Action item: Starting at the line that holds "[Advertisement] (589, 278)" and stopping at the line that holds "MoreZakonov.ru (230, 25)", restate the records below word for word, with both of those lines included.

Recorded information:
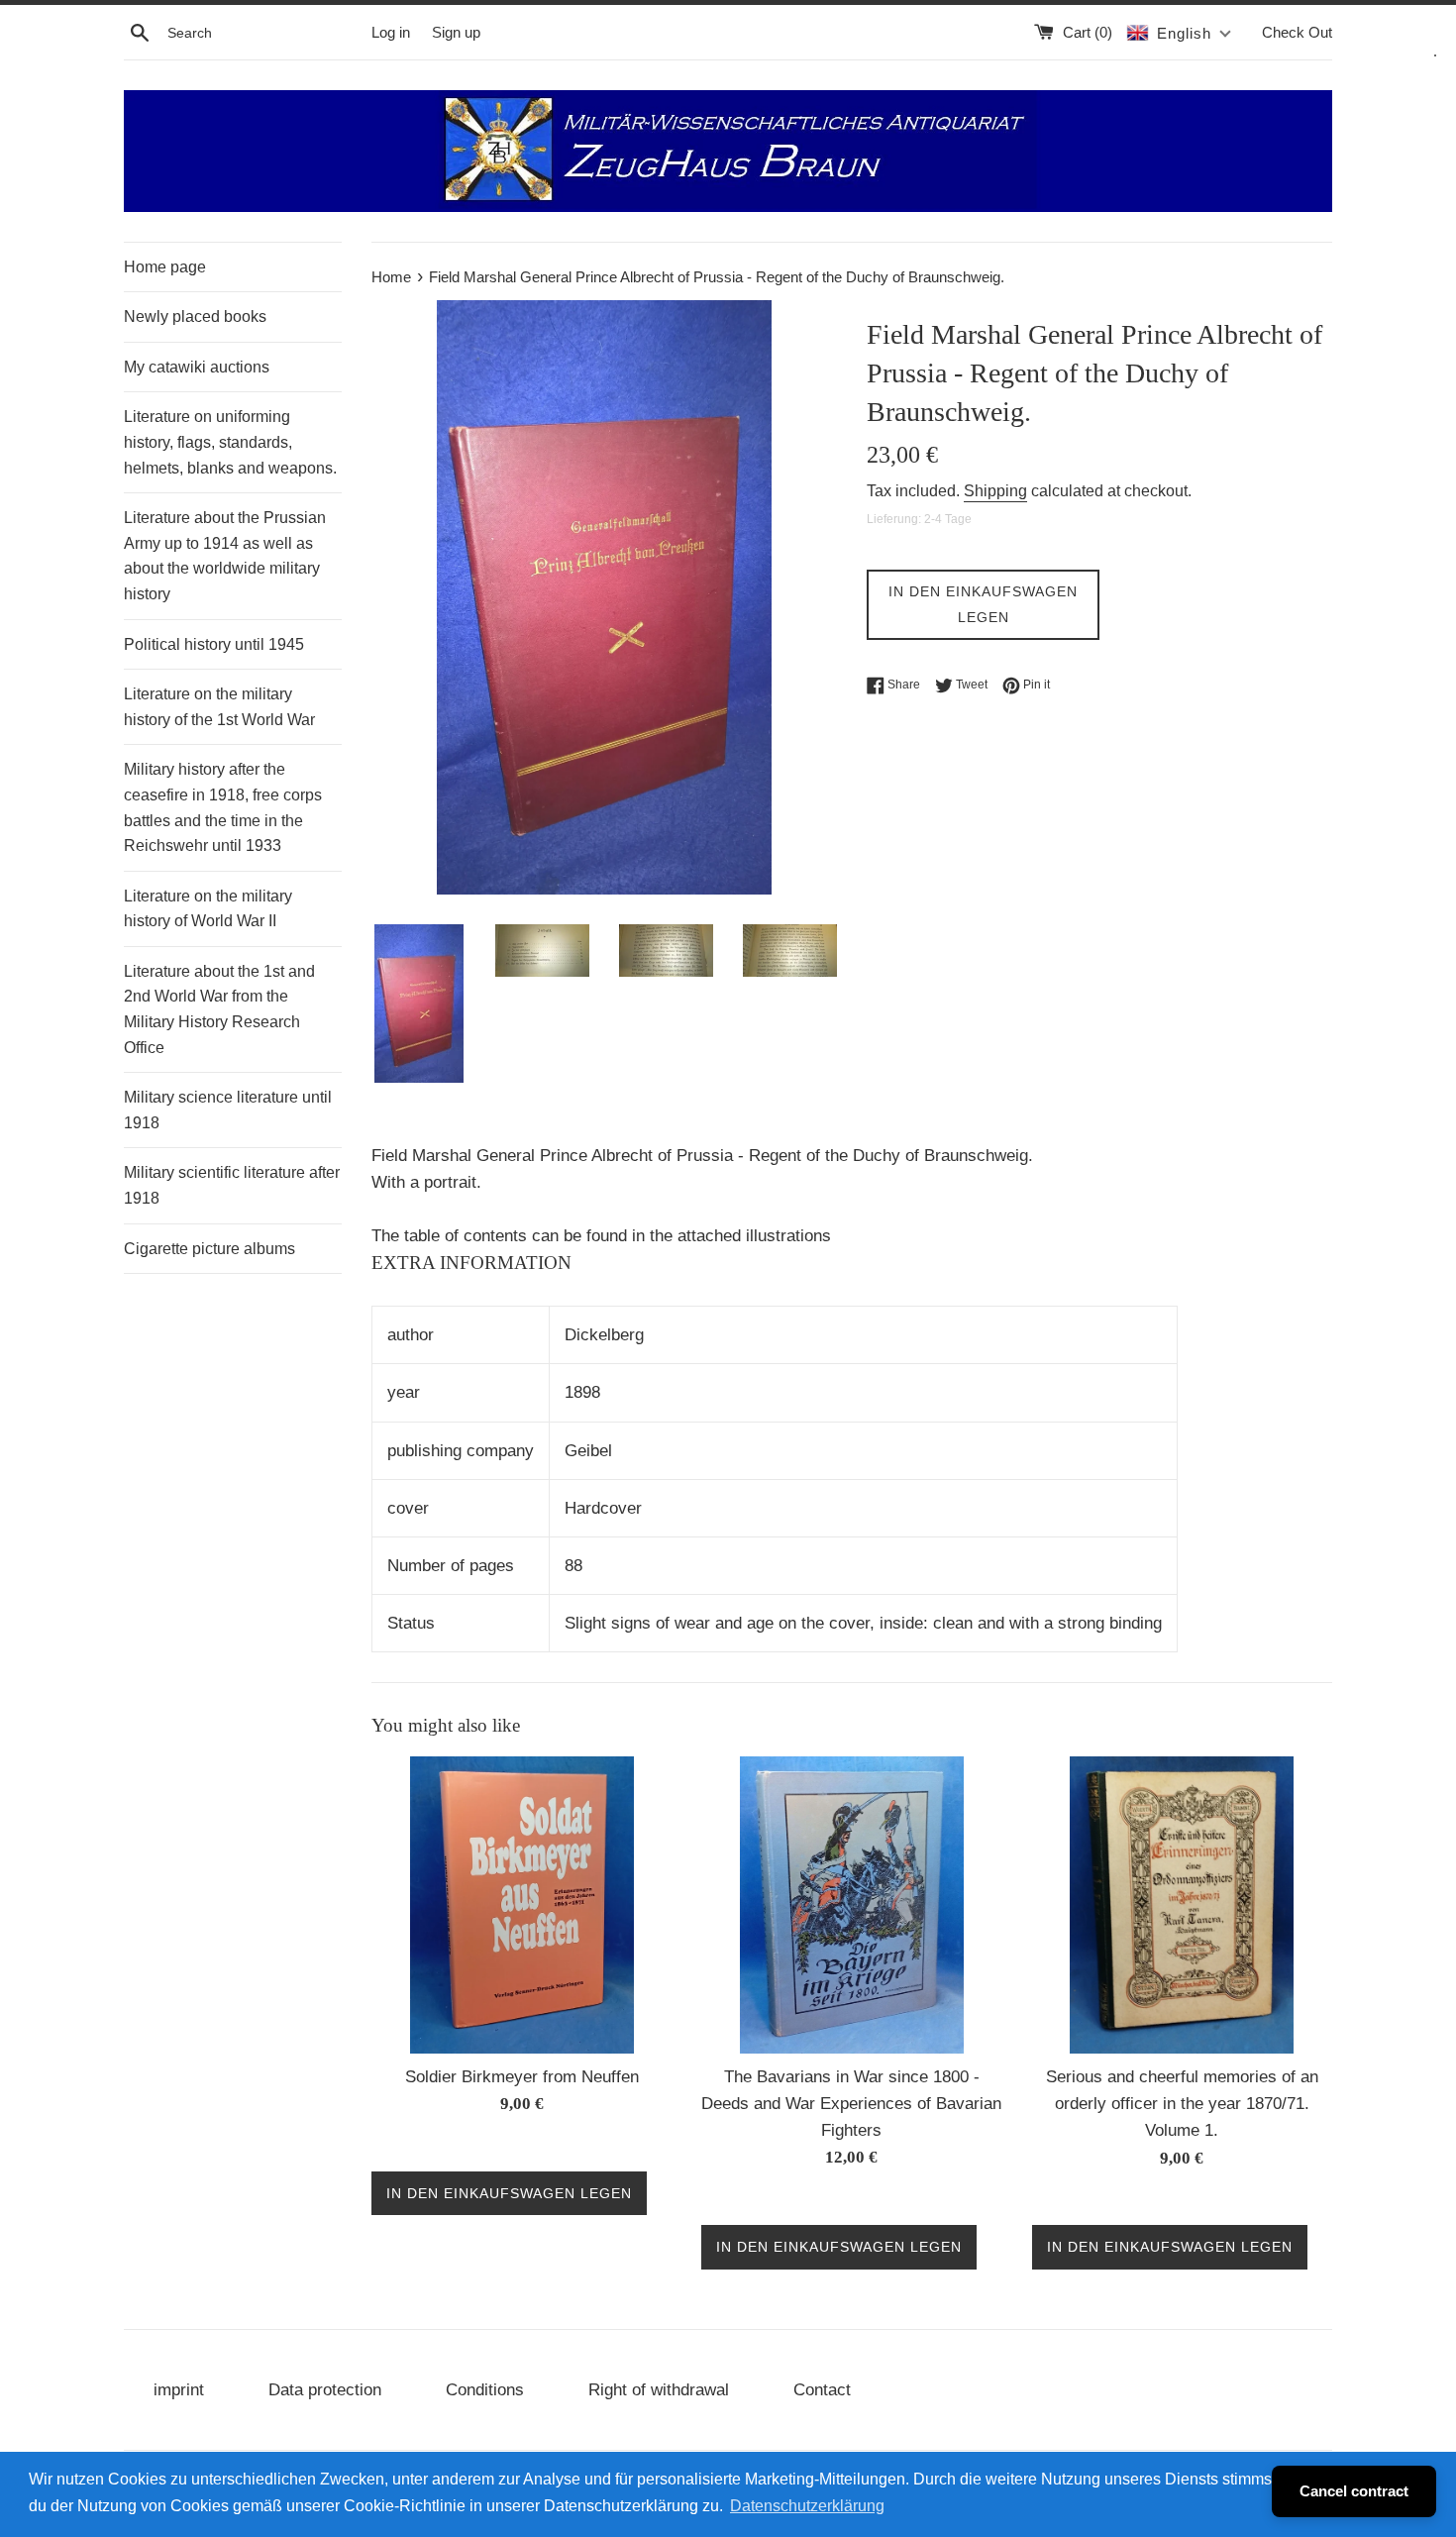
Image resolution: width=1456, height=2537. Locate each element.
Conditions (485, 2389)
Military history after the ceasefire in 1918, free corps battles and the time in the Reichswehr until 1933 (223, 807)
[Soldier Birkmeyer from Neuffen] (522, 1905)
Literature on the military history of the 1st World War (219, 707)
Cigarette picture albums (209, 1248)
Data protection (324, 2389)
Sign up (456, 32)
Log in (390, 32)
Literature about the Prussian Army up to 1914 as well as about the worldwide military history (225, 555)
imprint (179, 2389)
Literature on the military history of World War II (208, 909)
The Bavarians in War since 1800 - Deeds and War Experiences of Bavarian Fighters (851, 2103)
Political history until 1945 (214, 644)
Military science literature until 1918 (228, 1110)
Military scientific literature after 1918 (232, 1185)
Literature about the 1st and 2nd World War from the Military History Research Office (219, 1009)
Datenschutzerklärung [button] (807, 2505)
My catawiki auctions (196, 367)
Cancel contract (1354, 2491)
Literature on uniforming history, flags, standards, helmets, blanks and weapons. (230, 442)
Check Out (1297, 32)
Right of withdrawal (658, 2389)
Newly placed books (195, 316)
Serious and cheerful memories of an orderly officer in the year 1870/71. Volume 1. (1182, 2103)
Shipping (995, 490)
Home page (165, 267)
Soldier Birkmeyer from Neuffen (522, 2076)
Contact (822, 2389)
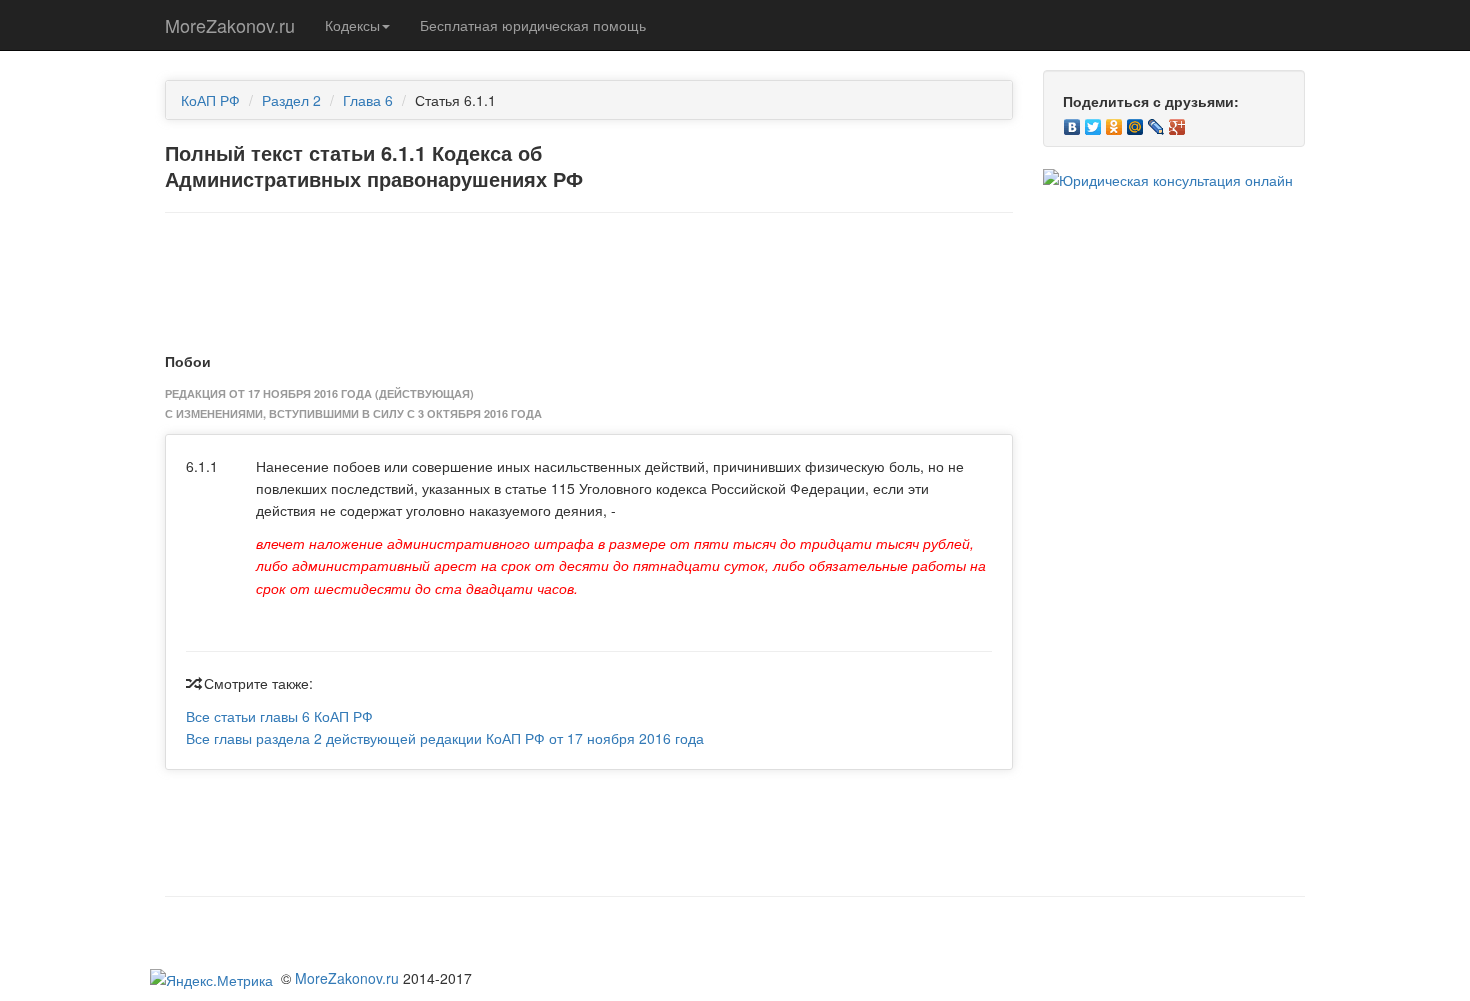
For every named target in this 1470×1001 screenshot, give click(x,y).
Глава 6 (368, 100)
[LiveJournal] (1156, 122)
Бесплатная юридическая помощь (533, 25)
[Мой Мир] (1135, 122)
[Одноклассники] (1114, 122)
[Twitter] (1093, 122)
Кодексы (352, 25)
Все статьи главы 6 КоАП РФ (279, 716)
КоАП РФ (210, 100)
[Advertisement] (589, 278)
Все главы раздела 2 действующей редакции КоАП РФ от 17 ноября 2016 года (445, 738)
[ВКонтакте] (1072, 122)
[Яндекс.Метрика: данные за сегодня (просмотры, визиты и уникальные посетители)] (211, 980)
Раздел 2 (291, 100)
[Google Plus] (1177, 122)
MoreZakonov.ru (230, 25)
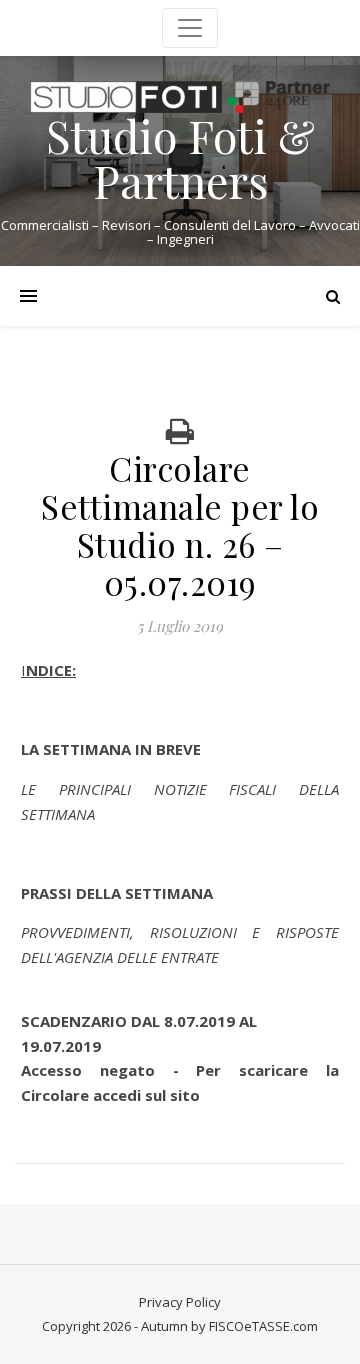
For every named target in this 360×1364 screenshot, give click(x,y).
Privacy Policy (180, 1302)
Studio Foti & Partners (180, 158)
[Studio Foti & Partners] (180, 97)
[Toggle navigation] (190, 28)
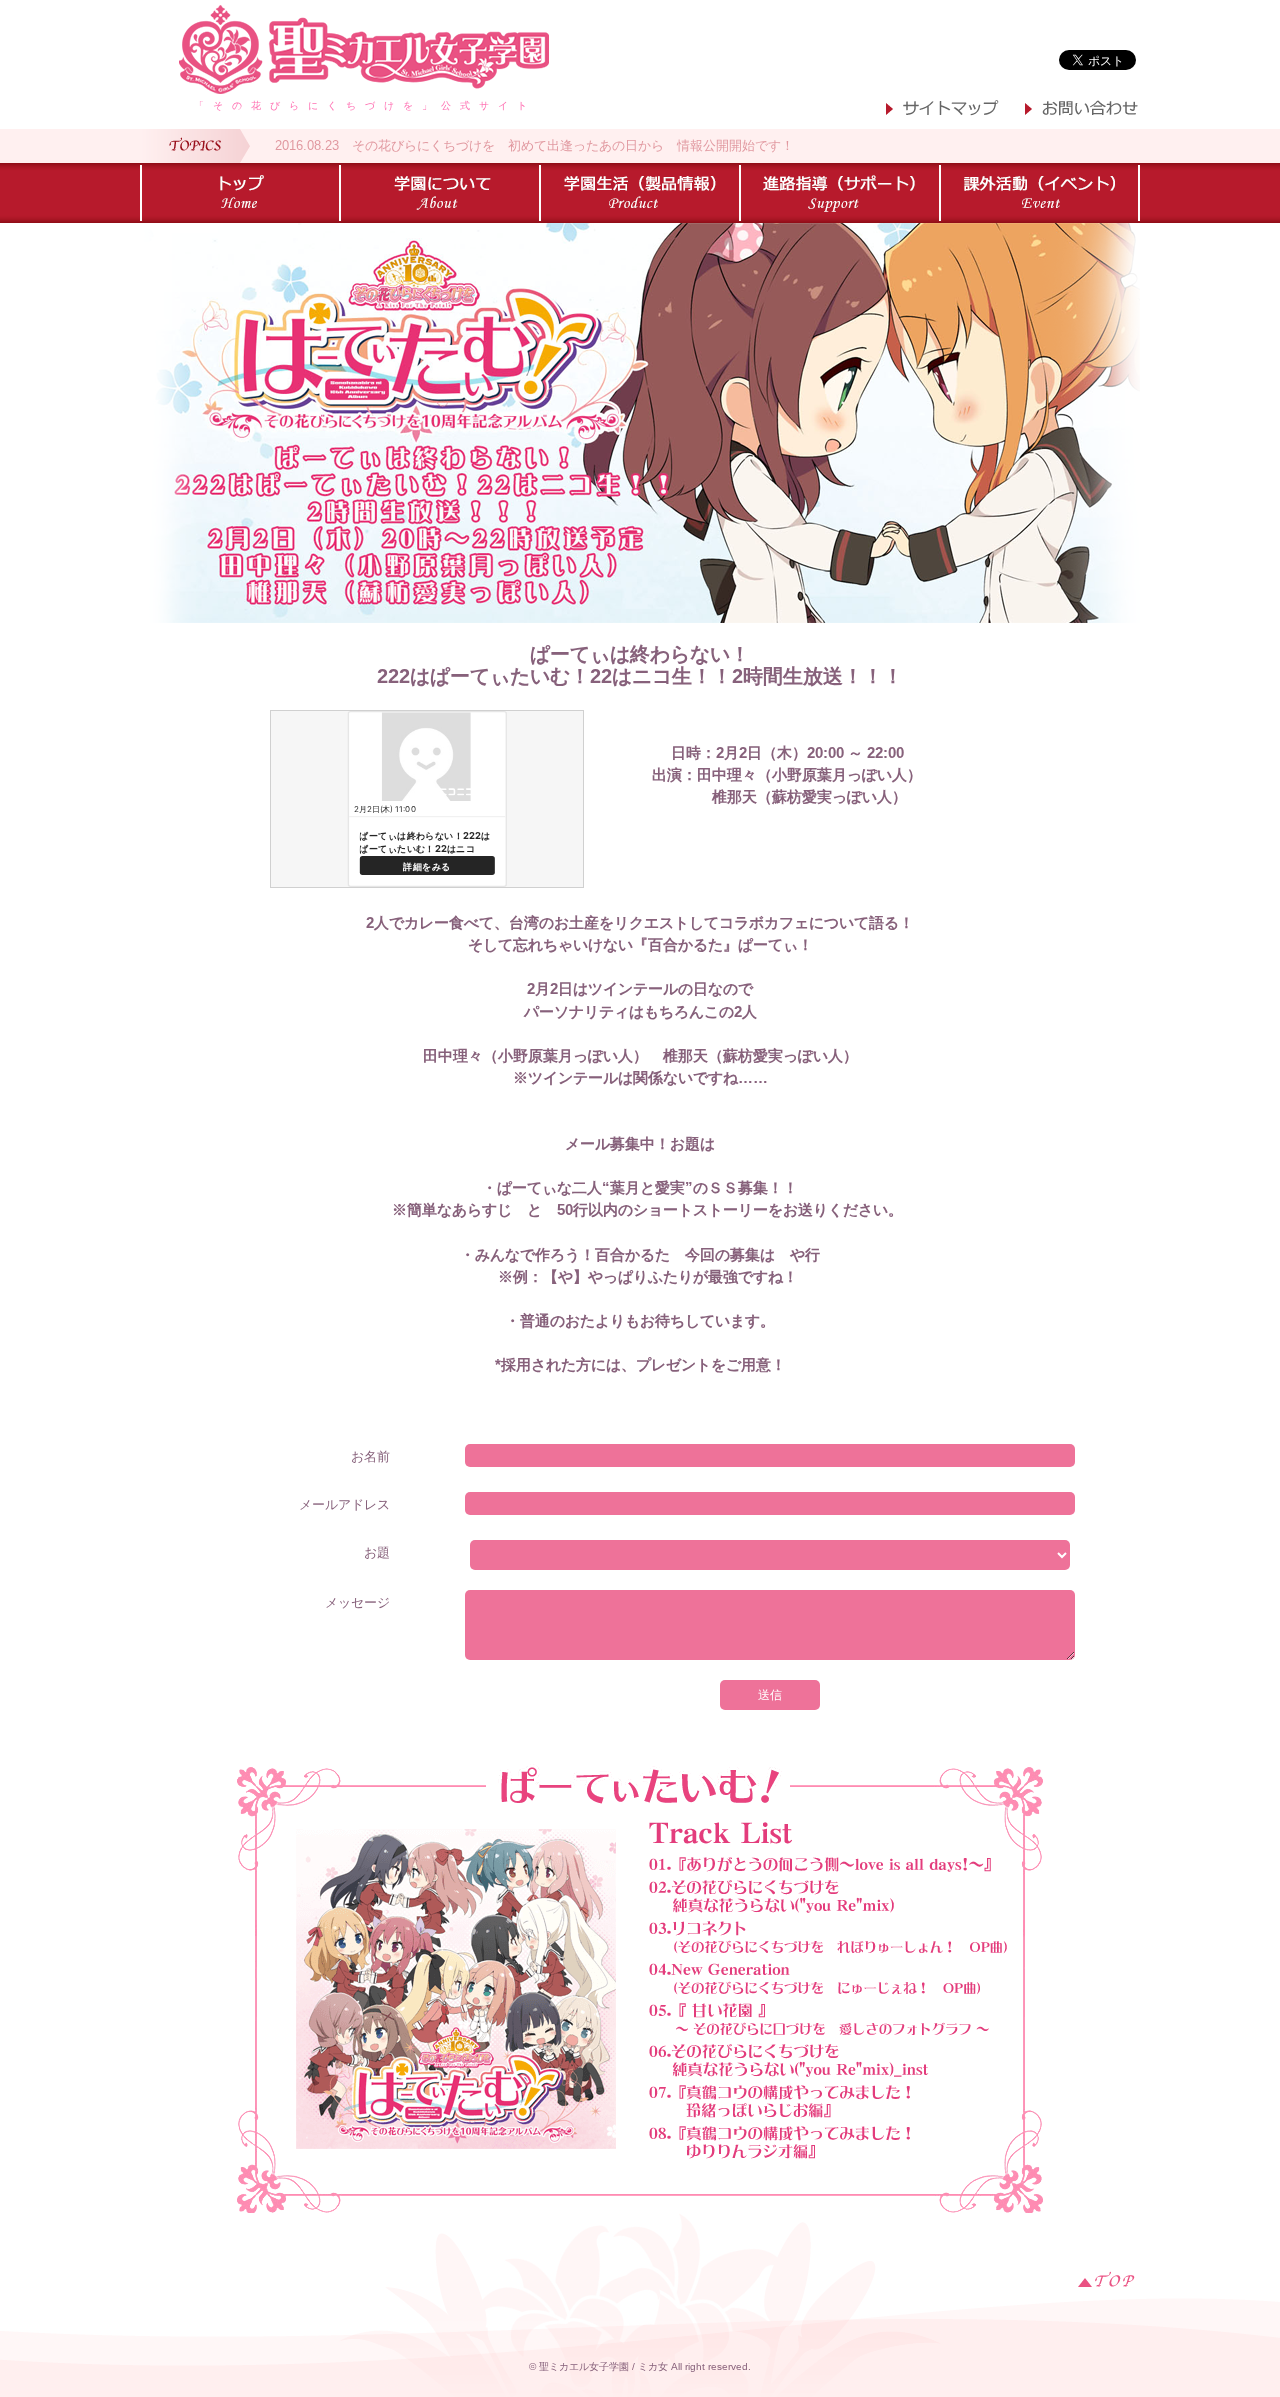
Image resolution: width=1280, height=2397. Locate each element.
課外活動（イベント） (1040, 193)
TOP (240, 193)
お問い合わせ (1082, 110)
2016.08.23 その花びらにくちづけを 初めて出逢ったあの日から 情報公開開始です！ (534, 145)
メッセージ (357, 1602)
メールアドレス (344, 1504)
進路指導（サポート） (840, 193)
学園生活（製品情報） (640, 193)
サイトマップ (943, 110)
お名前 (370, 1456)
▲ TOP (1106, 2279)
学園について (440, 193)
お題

Solution for this task:
[Advertisement] (589, 278)
Все главы раздела 2 действующей редакции КоАП РФ от 17 ноября 2016 года (445, 738)
[ВКонтакте] (1072, 122)
[Яндекс.Метрика: данные за сегодня (просмотры, визиты и уникальные посетители)] (211, 980)
Раздел 2 (291, 100)
[Google Plus] (1177, 122)
MoreZakonov.ru (230, 25)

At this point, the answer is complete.